With many of the nation’s schools closed due to COVID-19, students are now relying on online instruction or homeschooling. If you’re a parent or caretaker who has suddenly added “educator” to your resume, we can hopefully make your life easier. Check out these resources to teach your students about our nation’s number one source of carbon-free energy.
For Elementary School Students
- Video: In “Q&As with NRC Kids: Radiation and Other Questions,” the U.S. Nuclear Regulatory Commission answers young students’ questions about the energy source with help from a nuclear physicist.
- Book: In “George’s Energy Adventure,” a boy named George learns how to power his city and the importance of working together at Edison's Inventors Camp.
- Book: “Marie’s Electric Adventure” follows Marie and her dog as they figure out why her night light went out and how to turn it back on.
- Book: Tour the Nukie Nuclear Power Plant in “Nuclear Power: How a Nuclear Power Plant Really Works!” as a blue bird and lab rat learn what’s going on inside.
For Middle School Students
- Lesson Plans: The Harnessed Atom—from the U.S. Department of Energy’s Office of Nuclear Energy—teaches all about the nitty gritty of atoms and nuclear energy. This extensive curriculum includes lesson plans, quizzes, vocabulary lists, games, activities and experiments.
- Video: “Inside a Nuclear Reactor Core” takes viewers to an Austrian nuclear power plant to explain how reactors work.
- Book: “Science Quest: Atomic Universe: The Quest to Discover Radioactivity” details the discovery of radioactivity, its many uses, and historical figures like Henri Becquerel and Marie Curie.
For High School Students
- Lesson Plan: Fueling the Future—part of the Navigating Nuclear program, which you can read more about below—teaches your student about the differences between nuclear fission and fusion, how to think critically about nuclear reactor designs, and includes a handout.
- Video: “Nuclear Fission and Nuclear Fusion: What Exactly Happens in These Processes?” explains the differences between fission and fusion in a six-minute animation.
- Book: “Nuclear Energy: What Everyone Needs to Know” walks your student through the history of nuclear energy, its applications and what the future holds in an extended question and answer format.
Additional Resources
- NEI’s website has additional resources. In our Fundamentals section, your student can learn the basics about what nuclear energy is, how a reactor works, what happens with nuclear waste, safety, applications of nuclear beyond electricity and more. Also, check out Just the Facts, which lays out the basics about nuclear in the United States.
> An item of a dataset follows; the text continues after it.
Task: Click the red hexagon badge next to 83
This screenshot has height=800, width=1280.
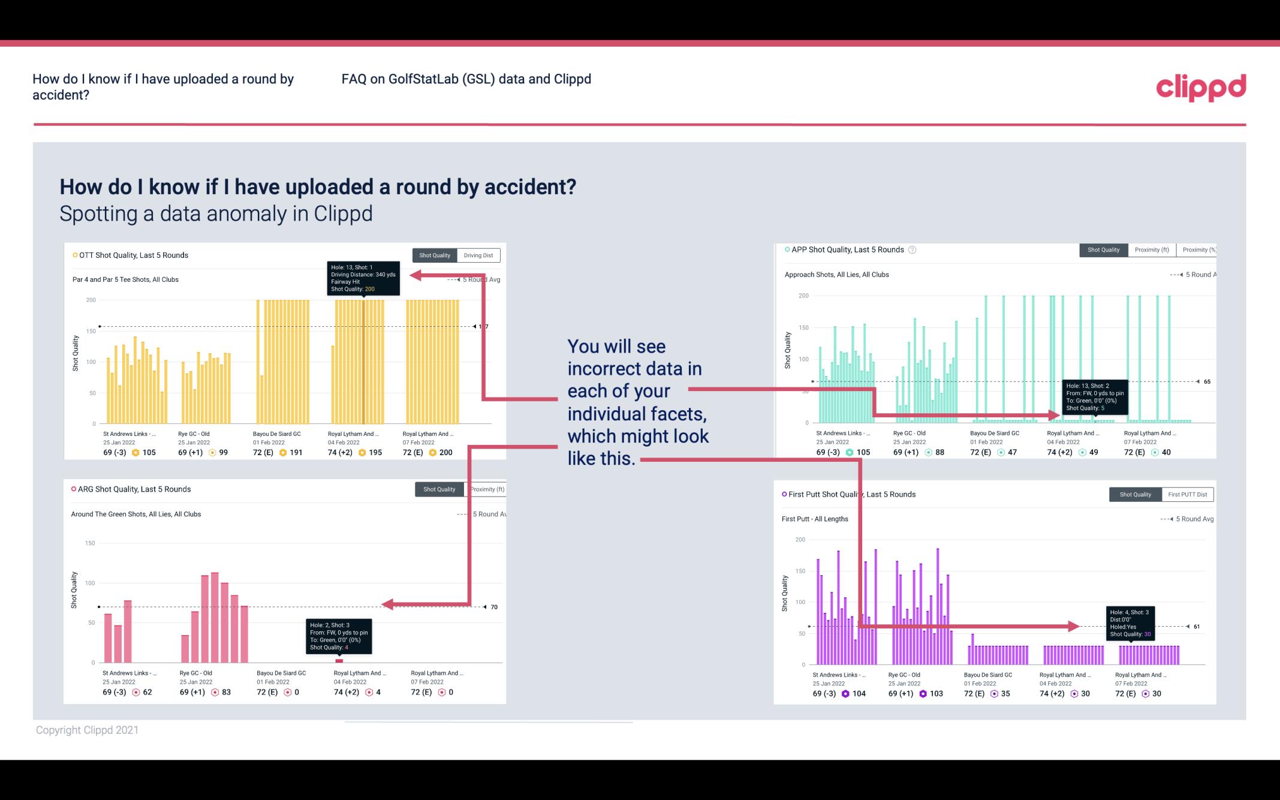Action: 215,692
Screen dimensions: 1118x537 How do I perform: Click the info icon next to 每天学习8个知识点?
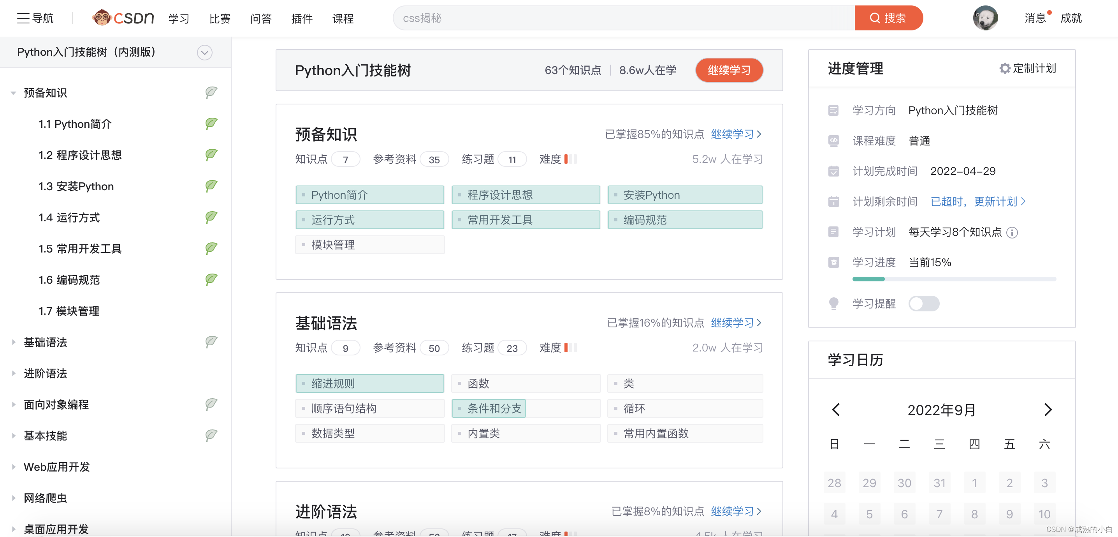point(1012,232)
- Navigating Nuclear is a free educational program from Discovery Education and the American Nuclear Society, with the mission of providing nuclear science and technology classroom resources for both teachers and students alike. It includes lesson plans and projects that can be done at home. Students also have the chance to hear from professionals in the field and even take a virtual field trip to Idaho National Laboratory and Palo Verde Generating Station in Arizona.
- The NRC’s Student Corner has lesson plans and activities about radiation, nuclear reactors and nuclear waste. It even includes a section on a day in the life of a resident inspector.